Experiment Management System (EMS) (a.k.a. experiment.perl)

experiment.perl, or Experiment Management System (EMS), for lack of a better name, is our experimental management and report system for machine translation experiments with Moses.

Experimental Notes ?

• Requirements
• How To
• Getting a copy
• SVN Server Information
• Checking for changes
• E-mail Notification
• A Short Manual
• Steps
• experiment.meta
• Data & Dev File
• Configuration File
• Executing a Step
• Web Interface
• FAQ
• My experiment crashed. How can I continue it?
• Tuning crashed in the middle. How can I continue it without starting over?
• To Do: Short Term
• To Do: Long term

Requirements

In order to run properly, EMS will require:

A version of Moses along with SRILM or IRSTLM (obviously!).
The GraphViz toolkit.
The ImageMagick toolkit.
The GhostView tool.

How To

Experiment.perl is extremely simple to use:

Get a copy of experiment.perl (see SVN information below).
Get a sample configuration file from someplace (see SVN information below).
Set up a working directory for your experiments for this task (mkdir does it).
Edit working-dir in the config file.
Run experiment.perl -config CONFIG from your experiment working directory.
Marvel at the graphical plan of action.
Run experiment.perl -config CONFIG -exec.
Check the results of your experiment (in evaluation/report.1)

If you survived this process you may want to familiarize yourself with the parameters in the configuration file. If some of them are unclear, try to investigate and write a much more informative description of the paramter into the config.

Other options:

--no-graph supresses the display of the graph
--continue RUN continues the experiment RUN, which crashed earlier. Make sure that crashed step and its output is deleted (this should be done automatically at some point, se TODO below). Also, make sure to specify the right config file (i.e. in the current run directory) when using --continue.

Getting a copy

SVN Server Information

The latest experiment.perl is available from the moses subversion repository.

mosesdecoder/
- trunk/
  - scripts/
    - ems/ a expriment management system
      - experiment.perl your entry point in the management system
      - experiment.meta template file defining how an experiment is ran
      - config/ sample self-documented config files go here
      - support/ experiment.perl sub-scripts
      - web/ the web interface for EMS

Checking for changes

A useful command for seeing what has changed in experiment.perl since you last downloaded it is svn diff.

     > cd ems
     > svn diff --revision HEAD experiment.perl

E-mail Notification

Right now, Hieu, Philipp and Josh are set to receive e-mail notification whenever a commit is made to the repository. If anyone you want to be added, let us know. If there is enough interest we will set up a mailing list for notifications.

A Short Manual

Experiment.perl is a experiment management tool. You have to define an experiment in a configuration file and experiment.perl figures out which steps need to be run and schedules them either as jobs on a cluster or runs them serially on a single machine.

Steps

An experimental run is broken up into several steps. Here a typical example:

In this graph, each step is a small box. Experiment.perl builds for each step a script file that gets either submitted to the cluster or run on the same machine. Note that some steps are quite involved, for instance tuning: On a cluster, the tuning script runs on the head node a submits jobs to the queue itself.
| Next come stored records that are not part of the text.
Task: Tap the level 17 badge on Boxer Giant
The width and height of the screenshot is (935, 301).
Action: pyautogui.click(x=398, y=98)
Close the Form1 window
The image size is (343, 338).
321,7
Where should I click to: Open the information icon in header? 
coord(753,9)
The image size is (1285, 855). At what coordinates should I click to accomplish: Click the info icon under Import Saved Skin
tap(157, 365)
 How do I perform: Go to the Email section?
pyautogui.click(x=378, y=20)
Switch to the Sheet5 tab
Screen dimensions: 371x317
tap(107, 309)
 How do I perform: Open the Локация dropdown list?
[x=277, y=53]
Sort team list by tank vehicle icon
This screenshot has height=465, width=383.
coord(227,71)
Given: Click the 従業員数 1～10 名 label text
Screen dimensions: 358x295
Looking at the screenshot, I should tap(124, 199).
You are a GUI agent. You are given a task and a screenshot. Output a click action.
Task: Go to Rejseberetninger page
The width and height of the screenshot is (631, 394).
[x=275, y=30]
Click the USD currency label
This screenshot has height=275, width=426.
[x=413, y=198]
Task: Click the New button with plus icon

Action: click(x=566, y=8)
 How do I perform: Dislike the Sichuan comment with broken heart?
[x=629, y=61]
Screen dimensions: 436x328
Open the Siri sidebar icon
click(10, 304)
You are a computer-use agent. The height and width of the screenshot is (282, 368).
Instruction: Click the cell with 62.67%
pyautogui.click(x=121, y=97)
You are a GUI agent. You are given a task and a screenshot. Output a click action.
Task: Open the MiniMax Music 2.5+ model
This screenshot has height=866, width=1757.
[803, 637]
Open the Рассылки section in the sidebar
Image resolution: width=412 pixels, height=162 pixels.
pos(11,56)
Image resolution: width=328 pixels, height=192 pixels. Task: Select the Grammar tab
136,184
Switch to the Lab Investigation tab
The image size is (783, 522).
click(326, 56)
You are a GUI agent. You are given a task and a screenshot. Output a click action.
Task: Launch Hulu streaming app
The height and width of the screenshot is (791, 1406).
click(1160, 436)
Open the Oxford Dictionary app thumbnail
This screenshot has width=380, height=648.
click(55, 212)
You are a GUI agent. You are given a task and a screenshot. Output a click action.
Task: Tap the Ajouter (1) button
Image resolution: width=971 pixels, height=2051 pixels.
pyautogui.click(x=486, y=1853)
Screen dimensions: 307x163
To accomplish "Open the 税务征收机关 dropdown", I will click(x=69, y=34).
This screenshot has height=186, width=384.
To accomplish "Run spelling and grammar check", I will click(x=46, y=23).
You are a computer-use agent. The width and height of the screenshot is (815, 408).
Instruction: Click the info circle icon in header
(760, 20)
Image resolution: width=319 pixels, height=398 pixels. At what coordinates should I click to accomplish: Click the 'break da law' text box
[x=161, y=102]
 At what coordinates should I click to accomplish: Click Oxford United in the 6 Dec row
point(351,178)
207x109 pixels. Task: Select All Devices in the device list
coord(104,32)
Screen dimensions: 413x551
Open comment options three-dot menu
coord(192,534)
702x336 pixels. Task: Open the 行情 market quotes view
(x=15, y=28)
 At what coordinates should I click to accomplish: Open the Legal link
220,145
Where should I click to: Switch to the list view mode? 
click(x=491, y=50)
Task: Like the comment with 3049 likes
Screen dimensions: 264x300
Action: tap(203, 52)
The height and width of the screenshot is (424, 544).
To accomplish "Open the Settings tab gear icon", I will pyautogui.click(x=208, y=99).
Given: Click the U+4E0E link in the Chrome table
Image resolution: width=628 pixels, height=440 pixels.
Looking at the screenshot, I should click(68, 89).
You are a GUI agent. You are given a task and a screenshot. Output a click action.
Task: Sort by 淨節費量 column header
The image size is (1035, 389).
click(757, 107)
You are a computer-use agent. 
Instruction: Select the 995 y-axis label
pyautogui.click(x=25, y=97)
The main stages of running an experiment are:

CORPUS: preparing a parallel corpus
TRAINING: training a translation model
LM: training a language model
RECASING: training a recaser
TUNING: running minumum error rate training to set component weights
TESTING: translating a test set
EVALUATION: scoring the output
REPORTING: compile all scores in one file

experiment.meta

The actual steps, their dependencies and other salient information is to be found in the file experiment.meta. Think of experiment.meta as a "template" file.

Here the parts of the step description for CORPUS:get-corpus and CORPUS:tokenize:

 get-corpus
        in: get-corpus-script
        out: raw-stem
        [...]

 tokenize
        in: raw-stem
        out: tokenized-stem
        [...]

Each step takes some input (in) and provides some output (out). This also establishes the dependencies between the steps. The step tokenize requires the input raw-stem. This is provided by the step get-corpus.

experiment.meta provides a generic template for steps and their interaction. For an actual experiment, a configuration file determines which steps need to be run. This configuration file is the one that is specified when invocing experiment.perl. It may contain for instance the following:

 [CORPUS:europarl]

 ### raw corpus files (untokenized, but sentence aligned)
 #
 raw-stem = $europarl-v3/training/europarl-v3.fr-en

Here, the parallel corpus to be used is named europarl and it is provided in raw text format in the location $europarl-v3/training/europarl-v3.fr-en (the variable $europarl-v3 is defined elsewhere in the config file). The effect of this specification in the config file is that the step get-corpus does not need to be run, since its output is given as a file. More on the configuration file below in the next section.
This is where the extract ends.